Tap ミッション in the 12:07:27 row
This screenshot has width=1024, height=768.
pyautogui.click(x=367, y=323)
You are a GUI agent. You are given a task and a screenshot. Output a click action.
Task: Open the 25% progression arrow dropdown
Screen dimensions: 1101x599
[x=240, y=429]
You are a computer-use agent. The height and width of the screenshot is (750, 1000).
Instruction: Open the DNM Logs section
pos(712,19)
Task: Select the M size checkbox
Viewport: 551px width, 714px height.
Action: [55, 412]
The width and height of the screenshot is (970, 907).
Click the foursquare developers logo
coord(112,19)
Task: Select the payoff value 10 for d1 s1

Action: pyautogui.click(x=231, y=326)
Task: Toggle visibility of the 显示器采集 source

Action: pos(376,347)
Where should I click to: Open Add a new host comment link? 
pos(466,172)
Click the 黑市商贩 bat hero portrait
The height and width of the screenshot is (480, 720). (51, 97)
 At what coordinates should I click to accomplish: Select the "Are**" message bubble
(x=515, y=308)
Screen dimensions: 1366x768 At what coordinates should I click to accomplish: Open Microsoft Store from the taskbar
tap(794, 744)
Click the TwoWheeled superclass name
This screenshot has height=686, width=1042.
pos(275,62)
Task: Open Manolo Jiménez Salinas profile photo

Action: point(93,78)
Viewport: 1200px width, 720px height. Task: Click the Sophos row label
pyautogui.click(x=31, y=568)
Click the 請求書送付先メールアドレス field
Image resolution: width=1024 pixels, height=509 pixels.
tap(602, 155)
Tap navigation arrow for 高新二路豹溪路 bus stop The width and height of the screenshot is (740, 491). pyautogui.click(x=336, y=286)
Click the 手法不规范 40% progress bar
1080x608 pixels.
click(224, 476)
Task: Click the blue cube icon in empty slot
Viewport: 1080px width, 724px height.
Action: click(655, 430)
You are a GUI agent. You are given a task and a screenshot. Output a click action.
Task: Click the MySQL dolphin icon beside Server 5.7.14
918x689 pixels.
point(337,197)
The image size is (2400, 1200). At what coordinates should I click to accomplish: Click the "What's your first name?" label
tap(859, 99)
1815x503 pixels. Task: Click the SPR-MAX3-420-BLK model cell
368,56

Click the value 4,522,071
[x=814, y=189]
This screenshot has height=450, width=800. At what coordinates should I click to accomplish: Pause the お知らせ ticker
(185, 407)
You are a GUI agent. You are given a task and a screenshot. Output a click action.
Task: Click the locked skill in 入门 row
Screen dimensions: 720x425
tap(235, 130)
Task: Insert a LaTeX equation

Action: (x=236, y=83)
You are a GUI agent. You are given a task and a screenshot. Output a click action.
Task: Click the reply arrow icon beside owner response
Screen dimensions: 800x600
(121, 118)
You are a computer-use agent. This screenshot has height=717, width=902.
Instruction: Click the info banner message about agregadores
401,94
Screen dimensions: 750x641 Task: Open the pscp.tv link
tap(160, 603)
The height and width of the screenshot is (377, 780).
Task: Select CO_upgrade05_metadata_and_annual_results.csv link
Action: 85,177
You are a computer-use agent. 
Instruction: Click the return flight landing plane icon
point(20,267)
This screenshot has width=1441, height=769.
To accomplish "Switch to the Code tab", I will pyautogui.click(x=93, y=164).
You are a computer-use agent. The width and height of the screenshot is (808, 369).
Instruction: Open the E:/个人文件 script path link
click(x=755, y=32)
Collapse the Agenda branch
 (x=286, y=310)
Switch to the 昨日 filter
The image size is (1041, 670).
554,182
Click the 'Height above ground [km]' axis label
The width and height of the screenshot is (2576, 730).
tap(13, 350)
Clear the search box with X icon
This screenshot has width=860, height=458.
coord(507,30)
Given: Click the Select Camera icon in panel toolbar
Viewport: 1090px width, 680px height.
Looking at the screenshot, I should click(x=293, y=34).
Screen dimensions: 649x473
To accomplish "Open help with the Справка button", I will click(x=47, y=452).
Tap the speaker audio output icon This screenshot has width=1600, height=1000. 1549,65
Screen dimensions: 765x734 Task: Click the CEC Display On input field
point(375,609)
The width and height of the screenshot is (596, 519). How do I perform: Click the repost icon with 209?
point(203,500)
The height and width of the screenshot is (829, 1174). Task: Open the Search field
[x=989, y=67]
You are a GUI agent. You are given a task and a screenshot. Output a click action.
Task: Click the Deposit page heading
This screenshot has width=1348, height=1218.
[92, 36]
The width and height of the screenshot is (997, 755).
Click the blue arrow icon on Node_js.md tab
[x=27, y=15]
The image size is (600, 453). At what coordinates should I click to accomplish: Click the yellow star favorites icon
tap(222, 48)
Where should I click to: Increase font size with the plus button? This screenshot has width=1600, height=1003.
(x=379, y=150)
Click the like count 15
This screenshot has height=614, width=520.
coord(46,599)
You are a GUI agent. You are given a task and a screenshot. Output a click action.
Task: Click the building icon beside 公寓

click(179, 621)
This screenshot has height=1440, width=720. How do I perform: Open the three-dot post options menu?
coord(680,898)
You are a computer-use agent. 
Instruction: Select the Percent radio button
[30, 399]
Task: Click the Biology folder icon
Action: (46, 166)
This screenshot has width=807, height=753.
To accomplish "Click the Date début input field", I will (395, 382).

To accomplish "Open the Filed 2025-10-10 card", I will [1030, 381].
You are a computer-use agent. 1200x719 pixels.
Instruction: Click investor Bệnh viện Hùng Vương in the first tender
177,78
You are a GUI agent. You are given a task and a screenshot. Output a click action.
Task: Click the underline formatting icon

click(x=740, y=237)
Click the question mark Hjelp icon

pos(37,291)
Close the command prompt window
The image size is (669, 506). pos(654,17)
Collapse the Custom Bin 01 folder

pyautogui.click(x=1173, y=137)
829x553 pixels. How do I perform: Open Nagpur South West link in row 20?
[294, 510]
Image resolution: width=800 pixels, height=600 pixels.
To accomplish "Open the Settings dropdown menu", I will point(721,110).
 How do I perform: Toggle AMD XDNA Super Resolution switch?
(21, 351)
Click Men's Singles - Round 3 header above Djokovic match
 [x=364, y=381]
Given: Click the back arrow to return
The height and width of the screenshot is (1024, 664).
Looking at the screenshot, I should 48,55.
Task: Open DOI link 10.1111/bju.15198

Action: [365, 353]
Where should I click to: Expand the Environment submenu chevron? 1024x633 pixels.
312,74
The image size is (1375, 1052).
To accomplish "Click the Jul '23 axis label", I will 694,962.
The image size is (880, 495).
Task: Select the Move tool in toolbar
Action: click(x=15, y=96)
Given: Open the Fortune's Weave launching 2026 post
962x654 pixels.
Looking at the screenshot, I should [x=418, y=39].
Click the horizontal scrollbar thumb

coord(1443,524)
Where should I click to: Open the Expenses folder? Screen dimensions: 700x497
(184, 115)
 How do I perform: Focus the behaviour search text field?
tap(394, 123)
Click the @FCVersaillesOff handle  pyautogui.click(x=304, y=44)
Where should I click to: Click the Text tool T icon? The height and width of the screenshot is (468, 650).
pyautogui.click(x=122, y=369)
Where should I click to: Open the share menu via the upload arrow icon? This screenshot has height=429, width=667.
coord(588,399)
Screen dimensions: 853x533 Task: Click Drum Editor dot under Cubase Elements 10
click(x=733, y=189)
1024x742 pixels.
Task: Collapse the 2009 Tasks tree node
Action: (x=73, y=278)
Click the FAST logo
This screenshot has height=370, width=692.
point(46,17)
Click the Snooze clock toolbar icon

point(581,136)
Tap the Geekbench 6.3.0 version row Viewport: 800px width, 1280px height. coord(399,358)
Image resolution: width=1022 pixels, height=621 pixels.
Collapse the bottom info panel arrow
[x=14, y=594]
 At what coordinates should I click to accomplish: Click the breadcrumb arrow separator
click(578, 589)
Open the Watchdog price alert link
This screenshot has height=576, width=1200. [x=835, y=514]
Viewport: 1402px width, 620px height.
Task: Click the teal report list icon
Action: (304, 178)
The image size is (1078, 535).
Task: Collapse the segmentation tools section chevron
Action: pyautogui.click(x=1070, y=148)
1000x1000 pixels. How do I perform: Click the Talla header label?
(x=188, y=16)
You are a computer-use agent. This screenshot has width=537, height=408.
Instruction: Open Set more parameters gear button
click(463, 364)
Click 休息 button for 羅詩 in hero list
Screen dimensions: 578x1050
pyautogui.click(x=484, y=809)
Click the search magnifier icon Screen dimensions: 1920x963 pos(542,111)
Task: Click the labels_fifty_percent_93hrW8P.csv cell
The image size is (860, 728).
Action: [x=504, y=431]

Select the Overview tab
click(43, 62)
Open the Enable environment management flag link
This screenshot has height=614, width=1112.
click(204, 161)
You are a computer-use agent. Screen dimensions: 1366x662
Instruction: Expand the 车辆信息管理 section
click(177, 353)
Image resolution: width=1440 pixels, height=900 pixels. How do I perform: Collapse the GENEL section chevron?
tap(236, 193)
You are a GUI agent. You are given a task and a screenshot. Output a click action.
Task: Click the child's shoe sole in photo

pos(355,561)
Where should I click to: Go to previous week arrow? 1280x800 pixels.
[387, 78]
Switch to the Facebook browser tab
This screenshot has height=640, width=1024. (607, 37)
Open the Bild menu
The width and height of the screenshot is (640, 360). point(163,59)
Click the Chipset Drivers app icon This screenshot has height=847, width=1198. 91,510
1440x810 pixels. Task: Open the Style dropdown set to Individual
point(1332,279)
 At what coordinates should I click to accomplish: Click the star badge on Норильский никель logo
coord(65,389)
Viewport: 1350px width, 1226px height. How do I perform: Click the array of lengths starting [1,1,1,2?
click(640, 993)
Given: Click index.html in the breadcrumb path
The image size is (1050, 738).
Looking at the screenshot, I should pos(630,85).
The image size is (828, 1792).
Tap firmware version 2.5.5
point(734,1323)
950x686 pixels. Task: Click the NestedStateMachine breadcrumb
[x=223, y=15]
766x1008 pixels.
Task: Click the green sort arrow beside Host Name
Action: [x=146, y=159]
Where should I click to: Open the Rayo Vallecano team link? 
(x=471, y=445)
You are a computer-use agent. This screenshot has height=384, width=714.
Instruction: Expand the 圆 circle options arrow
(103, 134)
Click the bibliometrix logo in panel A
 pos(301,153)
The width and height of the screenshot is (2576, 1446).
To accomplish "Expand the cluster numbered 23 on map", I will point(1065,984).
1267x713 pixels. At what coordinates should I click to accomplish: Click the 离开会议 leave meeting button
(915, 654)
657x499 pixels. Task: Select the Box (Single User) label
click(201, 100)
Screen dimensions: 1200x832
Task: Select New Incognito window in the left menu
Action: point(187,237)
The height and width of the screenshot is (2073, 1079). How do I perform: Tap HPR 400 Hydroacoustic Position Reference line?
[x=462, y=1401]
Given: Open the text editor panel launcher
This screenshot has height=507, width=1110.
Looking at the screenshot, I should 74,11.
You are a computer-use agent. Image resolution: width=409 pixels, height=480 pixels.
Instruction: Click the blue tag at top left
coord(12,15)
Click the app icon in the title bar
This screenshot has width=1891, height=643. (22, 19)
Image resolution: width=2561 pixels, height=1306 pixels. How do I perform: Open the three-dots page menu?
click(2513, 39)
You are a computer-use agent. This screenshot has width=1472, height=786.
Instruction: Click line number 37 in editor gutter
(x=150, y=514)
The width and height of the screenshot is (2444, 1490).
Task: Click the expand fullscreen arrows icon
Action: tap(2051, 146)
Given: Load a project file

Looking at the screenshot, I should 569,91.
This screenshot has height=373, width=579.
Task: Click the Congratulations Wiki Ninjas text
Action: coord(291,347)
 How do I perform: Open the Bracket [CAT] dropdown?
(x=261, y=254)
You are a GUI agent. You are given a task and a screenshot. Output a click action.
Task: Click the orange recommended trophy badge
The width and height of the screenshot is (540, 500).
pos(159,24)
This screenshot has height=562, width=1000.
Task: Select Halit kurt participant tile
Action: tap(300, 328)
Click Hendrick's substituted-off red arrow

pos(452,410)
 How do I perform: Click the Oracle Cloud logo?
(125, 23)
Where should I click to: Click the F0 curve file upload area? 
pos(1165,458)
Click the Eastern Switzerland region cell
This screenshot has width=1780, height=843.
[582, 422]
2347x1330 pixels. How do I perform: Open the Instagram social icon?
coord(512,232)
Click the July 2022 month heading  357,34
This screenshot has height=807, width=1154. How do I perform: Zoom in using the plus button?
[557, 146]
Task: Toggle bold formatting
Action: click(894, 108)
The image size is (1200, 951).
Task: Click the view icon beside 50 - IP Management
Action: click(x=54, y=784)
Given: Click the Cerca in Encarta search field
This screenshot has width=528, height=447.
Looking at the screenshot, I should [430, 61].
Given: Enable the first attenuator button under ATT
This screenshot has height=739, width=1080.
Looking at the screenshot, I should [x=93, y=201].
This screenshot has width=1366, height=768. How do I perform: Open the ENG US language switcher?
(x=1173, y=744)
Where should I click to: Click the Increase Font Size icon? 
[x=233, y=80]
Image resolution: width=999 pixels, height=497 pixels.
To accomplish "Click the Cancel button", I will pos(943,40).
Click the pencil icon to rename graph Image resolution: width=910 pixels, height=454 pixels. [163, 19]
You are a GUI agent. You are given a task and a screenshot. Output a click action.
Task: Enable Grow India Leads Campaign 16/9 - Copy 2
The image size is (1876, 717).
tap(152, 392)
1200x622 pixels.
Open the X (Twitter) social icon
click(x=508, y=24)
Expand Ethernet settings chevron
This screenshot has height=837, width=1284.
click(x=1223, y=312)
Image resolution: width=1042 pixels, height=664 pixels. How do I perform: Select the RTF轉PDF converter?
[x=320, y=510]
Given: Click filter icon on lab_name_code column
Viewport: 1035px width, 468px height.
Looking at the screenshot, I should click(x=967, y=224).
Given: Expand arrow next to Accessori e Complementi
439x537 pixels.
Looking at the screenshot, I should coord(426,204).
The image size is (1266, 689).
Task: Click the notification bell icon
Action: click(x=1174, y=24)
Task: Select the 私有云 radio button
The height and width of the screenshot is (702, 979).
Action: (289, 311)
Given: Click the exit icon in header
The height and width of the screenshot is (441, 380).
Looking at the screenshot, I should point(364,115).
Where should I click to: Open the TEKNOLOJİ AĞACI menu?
┄┄┄┄┄┄┄┄┄┄┄┄┄┄┄┄┄┄┄┄
▶ [WHAT THE TASK REQUIRES] Your answer must consist solely of the lines above between the line holding "Click the Eastern Switzerland region cell" and the line holding "Click the July", inclusive, copied exactly.

▶ [TASK OUTPUT]
Click the Eastern Switzerland region cell
This screenshot has width=1780, height=843.
[582, 422]
2347x1330 pixels. How do I perform: Open the Instagram social icon?
coord(512,232)
Click the July 2022 month heading  357,34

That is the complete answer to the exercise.